A quantidade de células do tipo granulócito foi significativamente maior no grupo desafiado, que, por sua vez, apresentou menor número de prohemócitos (células de defesa imaturas). Alterações morfológicas e funcionais nas células também foram identificadas. Os granulócitos do grupo desafiado apresentaram um tamanho maior e tinham mais grânulos em seu interior, indicando ativação celular para efetivar a defesa contra o parasita. Esses resultados sugerem que os mosquitos do grupo desafiado já contavam com uma espécie de “memória imunológica” para combater o Plasmodium.
Os achados da equipe, coordenada pela cientista Carolina Barillas-Mury, do NIH, põem abaixo a crença de que os invertebrados – animais que não têm esqueleto interno, como os insetos – são incapazes de apresentar resposta imune quando infectados logo na segunda vez. “Encontramos uma evidência clara de que eles têm uma memória imune inata que responde mais rápido do que a dos homens. Nos humanos essa memória é adaptativa, isto é, só à medida que é estimulada com algumas infecções, ela responde mais rapidamente”, explica Luiz Alves.
O papel das bactérias
Os grupos controle e desafiado foram testados, ainda, em duas situações diferentes: na presença e na ausência das bactérias existentes na flora interna do inseto. Para ambos os grupos, nas situações estudadas, os testes não detectaram mudança na quantidade de granulócitos e prohemócitos. De acordo com os pesquisadores, as bactérias estão diretamente envolvidas na resposta imune do Anopheles contra o parasita, mas ainda não é possível explicar como se dá essa relação.
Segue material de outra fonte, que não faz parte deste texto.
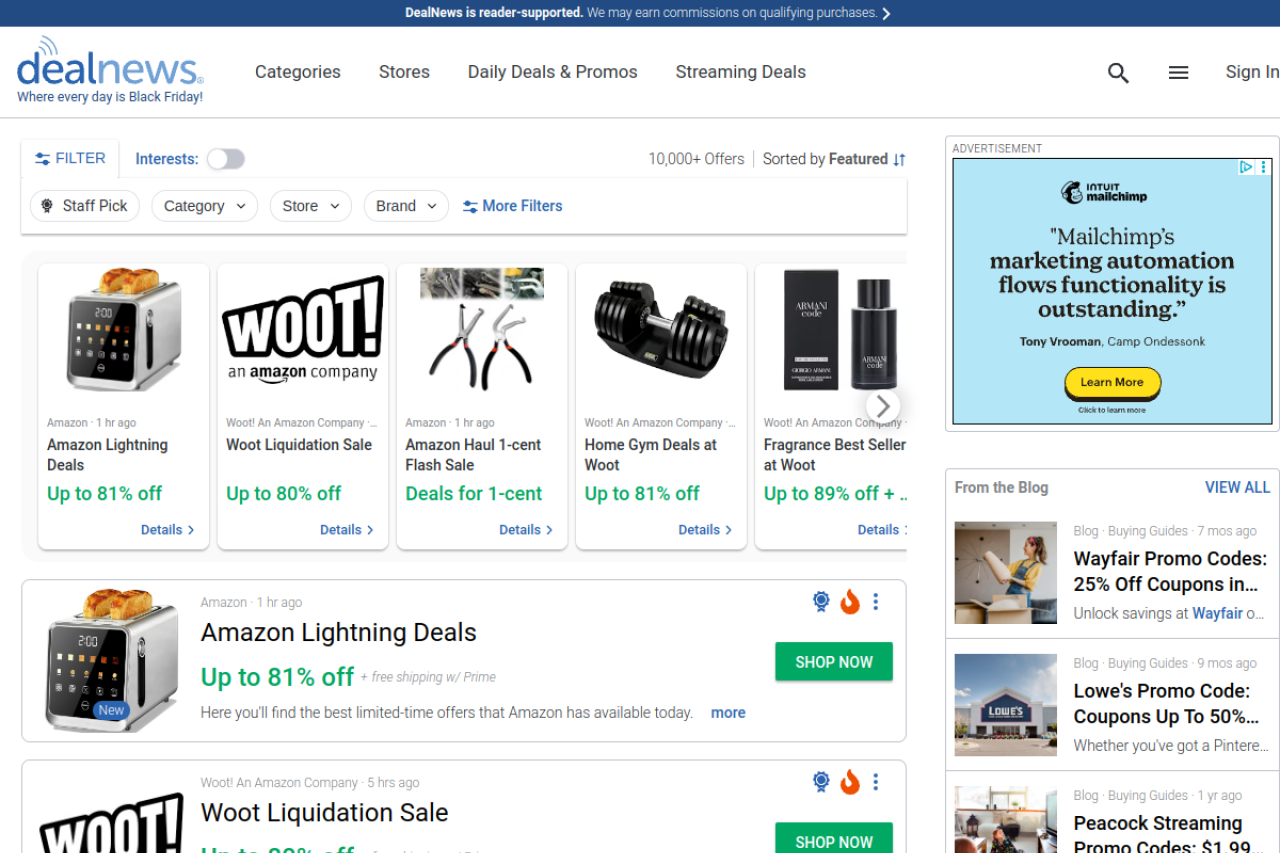Open the hamburger menu icon

coord(1179,73)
A meta dos cientistas é descobrir uma maneira de interromper o ciclo de transmissão da malária, e os resultados da pesquisa apontam nessa direção. Entretanto, ainda há muito para se conhecer sobre o mosquito transmissor da doença. Além disso, ainda são necessários muitos estudos moleculares para identificar os principais elementos envolvidos na destruição do Plasmodium pelo Anopheles. O artigo também é assinado pelos pesquisadores Janneth Rodrigues e Rajnikant Dixit.